Il faut, malgré ma répugnance, que je parle de moi ; il faut que je convienne des torts que l’on m’attribue, ou que je m’en justifie. Les armes ne seront pas égales, je le sens bien ; car on m’attaquera avec des plaisanteries, et je ne me défendrai qu’avec des raisons : mais pourvu que je convainque mes adversaires, je me soucie très peu de les persuader ; en travaillant à mériter ma propre estime, j’ai appris à me passer de celle des autres, qui, pour la plupart, se passent bien de la mienne. Mais s’il ne m’importe guère qu’on pense bien ou mal de moi, il m’importe que personne n’ait droit d’en mal penser ; et il importe à la vérité, que j’ai soutenue, que son défenseur ne soit point accusé justement de ne lui avoir prêté son secours que par caprice ou par vanité, sans l’aimer et sans la connaître.

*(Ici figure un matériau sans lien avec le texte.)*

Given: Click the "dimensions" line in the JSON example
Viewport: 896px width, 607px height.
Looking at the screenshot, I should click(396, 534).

Le parti que j’ai pris, dans la question que j’examinais il y a quelques années, n’a pas manqué de me susciter une multitude d’adversaires plus attentifs peut-être à l’intérêt des gens de lettres qu’à l’honneur de la littérature. Je l’avais prévu, et je m’étais bien douté que leur conduite, en cette occasion, prouverait en ma faveur plus que tous mes discours. En effet, ils n’ont déguisé ni leur surprise ni leur chagrin de ce qu’une académie s’était montrée intègre si mal à propos. Ils n’ont épargné contre elle, ni les invectives indiscrètes, ni même les faussetés, pour tâcher d’affaiblir le poids de son jugement. Je n’ai pas non plus été oublié dans leurs déclamations. Plusieurs ont entrepris de me réfuter hautement : les sages ont pu voir avec quelle force, et le public avec quel succès ils l’ont fait. D’autres plus adroits, connaissant le danger de combattre directement des vérités démontrées, ont habilement détourné sur ma personne une attention qu’il ne fallait donner qu’à mes raisons ; et l’examen des accusations qu’ils m’ont intentées a fait oublier les accusations plus graves que je leur intentais moi-même. C’est donc à ceux-ci qu’il faut répondre une fois.

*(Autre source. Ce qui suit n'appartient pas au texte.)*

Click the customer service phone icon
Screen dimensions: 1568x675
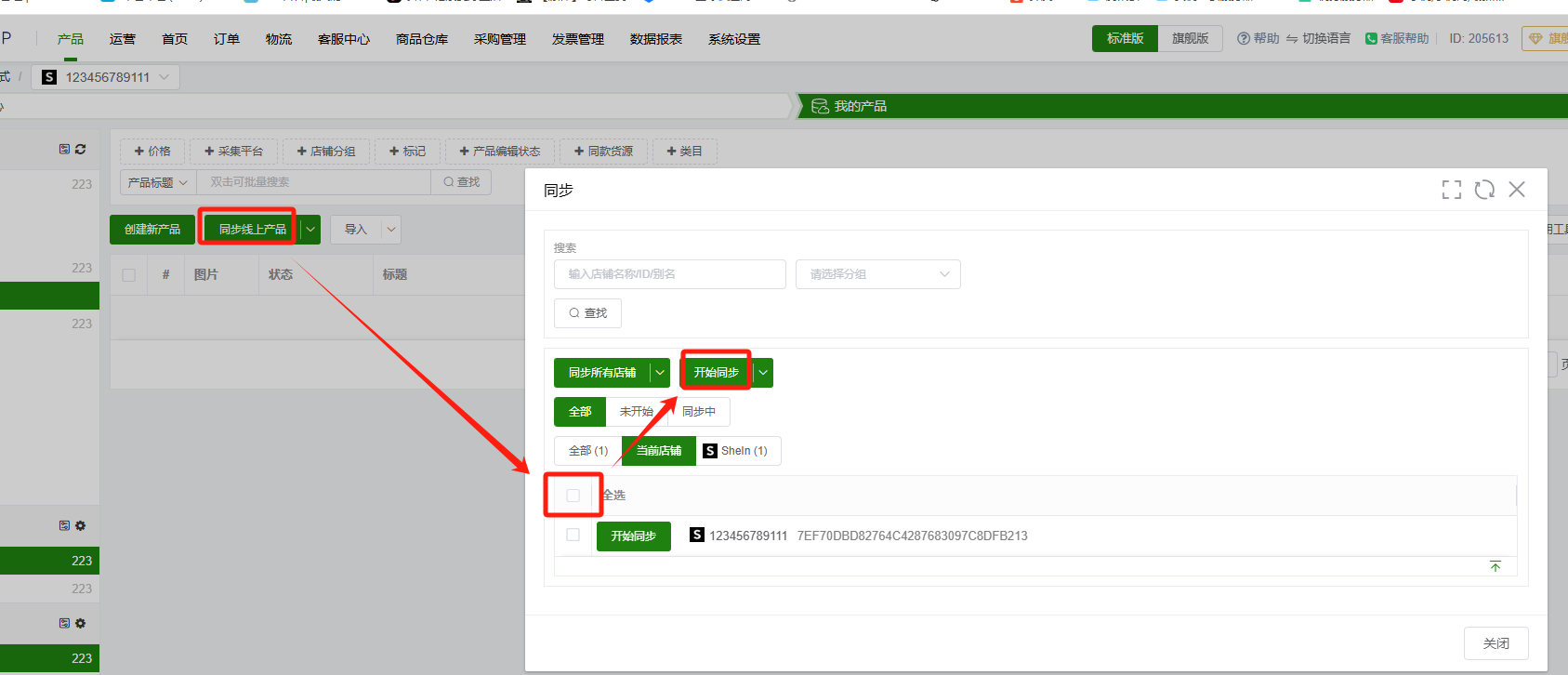1370,39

Ils prétendent que je ne pense pas un mot des vérités que j’ai soutenues, et qu’en démontrant une proposition je ne laissais pas de croire le contraire ; c’est-à-dire que j’ai prouvé des choses si extravagantes, qu’on peut affirmer que je n’ai pu les soutenir que par jeu. Voilà un bel honneur qu’ils font en cela à la science qui sert de fondement à toutes les autres ; et l’on doit croire que l’art de raisonner sert de beaucoup à la découverte de la vérité, quand on le voit employer avec succès à démontrer des folies.
Ils prétendent que je ne pense pas un mot des vérités que j’ai soutenues ! c’est sans doute de leur part une manière nouvelle et commode de répondre à des arguments sans réponse, de réfuter les démonstrations même d’Euclide, et tout ce qu’il y a de démontré dans l’univers. Il me semble, à moi, que ceux qui m’accusent si témérairement de parler contre ma pensée ne se font pas eux-mêmes un grand scrupule de parler contre la leur : car ils n’ont assurément rien trouvé dans mes écrits ni dans ma conduite qui ait dû leur inspirer cette idée, comme je le prouverai bientôt ; et il ne leur est pas permis d’ignorer que, dès qu’un homme parle sérieusement, on doit penser qu’il croit ce qu’il dit, à moins que ses actions ou ses discours ne le démentent ; encore cela même ne suffit-il pas toujours pour s’assurer qu’il n’en croit rien.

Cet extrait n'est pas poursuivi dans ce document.